◆ **Your objective**:
Reproduce every entry exactly, without alteration.
#### Dataset
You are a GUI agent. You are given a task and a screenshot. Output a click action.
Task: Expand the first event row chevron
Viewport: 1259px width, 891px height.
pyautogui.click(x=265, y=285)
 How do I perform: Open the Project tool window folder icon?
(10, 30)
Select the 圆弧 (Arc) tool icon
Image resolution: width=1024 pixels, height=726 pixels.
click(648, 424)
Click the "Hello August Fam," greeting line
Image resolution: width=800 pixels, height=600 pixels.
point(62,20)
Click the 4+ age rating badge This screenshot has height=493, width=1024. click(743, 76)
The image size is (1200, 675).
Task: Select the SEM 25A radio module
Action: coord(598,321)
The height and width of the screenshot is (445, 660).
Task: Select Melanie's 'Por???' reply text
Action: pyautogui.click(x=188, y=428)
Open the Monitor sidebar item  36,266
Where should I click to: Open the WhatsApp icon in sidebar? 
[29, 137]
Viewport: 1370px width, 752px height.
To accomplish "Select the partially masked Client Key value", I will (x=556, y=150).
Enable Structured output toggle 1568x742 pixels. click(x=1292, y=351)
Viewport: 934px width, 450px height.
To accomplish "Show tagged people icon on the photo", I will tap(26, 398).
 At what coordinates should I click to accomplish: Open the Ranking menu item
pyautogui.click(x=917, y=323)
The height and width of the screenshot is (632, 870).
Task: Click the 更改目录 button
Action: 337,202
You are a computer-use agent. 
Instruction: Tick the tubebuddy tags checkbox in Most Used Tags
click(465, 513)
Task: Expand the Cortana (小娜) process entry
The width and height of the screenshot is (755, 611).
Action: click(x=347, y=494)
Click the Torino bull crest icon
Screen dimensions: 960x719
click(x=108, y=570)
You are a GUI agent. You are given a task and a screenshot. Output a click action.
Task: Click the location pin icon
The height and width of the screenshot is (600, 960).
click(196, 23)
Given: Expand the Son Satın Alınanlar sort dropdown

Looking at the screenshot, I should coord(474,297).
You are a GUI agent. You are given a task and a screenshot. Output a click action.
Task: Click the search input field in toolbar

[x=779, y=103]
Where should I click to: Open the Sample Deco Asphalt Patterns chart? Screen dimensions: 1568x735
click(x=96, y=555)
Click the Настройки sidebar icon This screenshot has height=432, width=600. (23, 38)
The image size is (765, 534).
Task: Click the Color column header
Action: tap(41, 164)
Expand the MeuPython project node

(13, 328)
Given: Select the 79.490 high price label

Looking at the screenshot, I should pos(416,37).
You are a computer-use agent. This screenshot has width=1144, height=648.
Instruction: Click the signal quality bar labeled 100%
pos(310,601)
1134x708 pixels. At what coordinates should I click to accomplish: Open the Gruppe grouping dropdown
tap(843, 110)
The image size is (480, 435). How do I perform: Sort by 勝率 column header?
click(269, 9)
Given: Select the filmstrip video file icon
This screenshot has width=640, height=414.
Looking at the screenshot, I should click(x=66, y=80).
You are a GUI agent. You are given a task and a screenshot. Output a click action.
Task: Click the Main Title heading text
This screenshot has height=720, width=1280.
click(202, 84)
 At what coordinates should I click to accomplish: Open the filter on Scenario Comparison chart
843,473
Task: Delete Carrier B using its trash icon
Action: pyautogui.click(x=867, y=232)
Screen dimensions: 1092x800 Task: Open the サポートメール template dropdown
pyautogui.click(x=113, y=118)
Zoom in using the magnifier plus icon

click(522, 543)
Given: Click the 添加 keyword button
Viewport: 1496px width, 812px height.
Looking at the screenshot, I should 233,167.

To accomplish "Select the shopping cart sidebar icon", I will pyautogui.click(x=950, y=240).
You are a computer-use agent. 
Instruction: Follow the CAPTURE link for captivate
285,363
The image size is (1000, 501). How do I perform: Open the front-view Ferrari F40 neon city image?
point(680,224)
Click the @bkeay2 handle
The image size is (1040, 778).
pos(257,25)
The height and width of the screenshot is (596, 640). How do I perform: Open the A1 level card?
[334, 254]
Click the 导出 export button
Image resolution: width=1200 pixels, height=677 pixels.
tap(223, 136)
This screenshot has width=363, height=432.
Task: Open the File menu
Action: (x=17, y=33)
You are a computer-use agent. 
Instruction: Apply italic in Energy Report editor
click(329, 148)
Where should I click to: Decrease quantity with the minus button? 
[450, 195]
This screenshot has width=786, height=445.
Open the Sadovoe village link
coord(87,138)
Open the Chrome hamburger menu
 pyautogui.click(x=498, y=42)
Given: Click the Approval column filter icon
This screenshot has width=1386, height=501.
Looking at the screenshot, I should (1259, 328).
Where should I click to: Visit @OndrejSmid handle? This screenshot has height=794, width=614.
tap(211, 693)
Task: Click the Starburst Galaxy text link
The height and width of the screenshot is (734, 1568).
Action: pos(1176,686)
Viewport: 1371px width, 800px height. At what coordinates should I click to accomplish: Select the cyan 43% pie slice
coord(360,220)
########
◆ **Solution for this task**:
You are a GUI agent. You are given a task and a screenshot. Output a click action.
Task: Expand the first event row chevron
Viewport: 1259px width, 891px height.
pyautogui.click(x=265, y=285)
 How do I perform: Open the Project tool window folder icon?
(10, 30)
Select the 圆弧 (Arc) tool icon
Image resolution: width=1024 pixels, height=726 pixels.
click(648, 424)
Click the "Hello August Fam," greeting line
Image resolution: width=800 pixels, height=600 pixels.
point(62,20)
Click the 4+ age rating badge This screenshot has height=493, width=1024. click(743, 76)
The image size is (1200, 675).
Task: Select the SEM 25A radio module
Action: coord(598,321)
The height and width of the screenshot is (445, 660).
Task: Select Melanie's 'Por???' reply text
Action: pyautogui.click(x=188, y=428)
Open the Monitor sidebar item  36,266
Where should I click to: Open the WhatsApp icon in sidebar? 
[29, 137]
Viewport: 1370px width, 752px height.
To accomplish "Select the partially masked Client Key value", I will (x=556, y=150).
Enable Structured output toggle 1568x742 pixels. click(x=1292, y=351)
Viewport: 934px width, 450px height.
To accomplish "Show tagged people icon on the photo", I will tap(26, 398).
 At what coordinates should I click to accomplish: Open the Ranking menu item
pyautogui.click(x=917, y=323)
The height and width of the screenshot is (632, 870).
Task: Click the 更改目录 button
Action: 337,202
You are a computer-use agent. 
Instruction: Tick the tubebuddy tags checkbox in Most Used Tags
click(465, 513)
Task: Expand the Cortana (小娜) process entry
The width and height of the screenshot is (755, 611).
Action: click(x=347, y=494)
Click the Torino bull crest icon
Screen dimensions: 960x719
click(x=108, y=570)
You are a GUI agent. You are given a task and a screenshot. Output a click action.
Task: Click the location pin icon
The height and width of the screenshot is (600, 960).
click(196, 23)
Given: Expand the Son Satın Alınanlar sort dropdown

Looking at the screenshot, I should coord(474,297).
You are a GUI agent. You are given a task and a screenshot. Output a click action.
Task: Click the search input field in toolbar

[x=779, y=103]
Where should I click to: Open the Sample Deco Asphalt Patterns chart? Screen dimensions: 1568x735
click(x=96, y=555)
Click the Настройки sidebar icon This screenshot has height=432, width=600. (23, 38)
The image size is (765, 534).
Task: Click the Color column header
Action: tap(41, 164)
Expand the MeuPython project node

(13, 328)
Given: Select the 79.490 high price label

Looking at the screenshot, I should pos(416,37).
You are a computer-use agent. This screenshot has width=1144, height=648.
Instruction: Click the signal quality bar labeled 100%
pos(310,601)
1134x708 pixels. At what coordinates should I click to accomplish: Open the Gruppe grouping dropdown
tap(843, 110)
The image size is (480, 435). How do I perform: Sort by 勝率 column header?
click(269, 9)
Given: Select the filmstrip video file icon
This screenshot has width=640, height=414.
Looking at the screenshot, I should click(x=66, y=80).
You are a GUI agent. You are given a task and a screenshot. Output a click action.
Task: Click the Main Title heading text
This screenshot has height=720, width=1280.
click(202, 84)
 At what coordinates should I click to accomplish: Open the filter on Scenario Comparison chart
843,473
Task: Delete Carrier B using its trash icon
Action: pyautogui.click(x=867, y=232)
Screen dimensions: 1092x800 Task: Open the サポートメール template dropdown
pyautogui.click(x=113, y=118)
Zoom in using the magnifier plus icon

click(522, 543)
Given: Click the 添加 keyword button
Viewport: 1496px width, 812px height.
Looking at the screenshot, I should 233,167.

To accomplish "Select the shopping cart sidebar icon", I will pyautogui.click(x=950, y=240).
You are a computer-use agent. 
Instruction: Follow the CAPTURE link for captivate
285,363
The image size is (1000, 501). How do I perform: Open the front-view Ferrari F40 neon city image?
point(680,224)
Click the @bkeay2 handle
The image size is (1040, 778).
pos(257,25)
The height and width of the screenshot is (596, 640). How do I perform: Open the A1 level card?
[334, 254]
Click the 导出 export button
Image resolution: width=1200 pixels, height=677 pixels.
tap(223, 136)
This screenshot has width=363, height=432.
Task: Open the File menu
Action: (x=17, y=33)
You are a computer-use agent. 
Instruction: Apply italic in Energy Report editor
click(329, 148)
Where should I click to: Decrease quantity with the minus button? 
[450, 195]
This screenshot has width=786, height=445.
Open the Sadovoe village link
coord(87,138)
Open the Chrome hamburger menu
 pyautogui.click(x=498, y=42)
Given: Click the Approval column filter icon
This screenshot has width=1386, height=501.
Looking at the screenshot, I should (1259, 328).
Where should I click to: Visit @OndrejSmid handle? This screenshot has height=794, width=614.
tap(211, 693)
Task: Click the Starburst Galaxy text link
The height and width of the screenshot is (734, 1568).
Action: pos(1176,686)
Viewport: 1371px width, 800px height. At what coordinates should I click to accomplish: Select the cyan 43% pie slice
coord(360,220)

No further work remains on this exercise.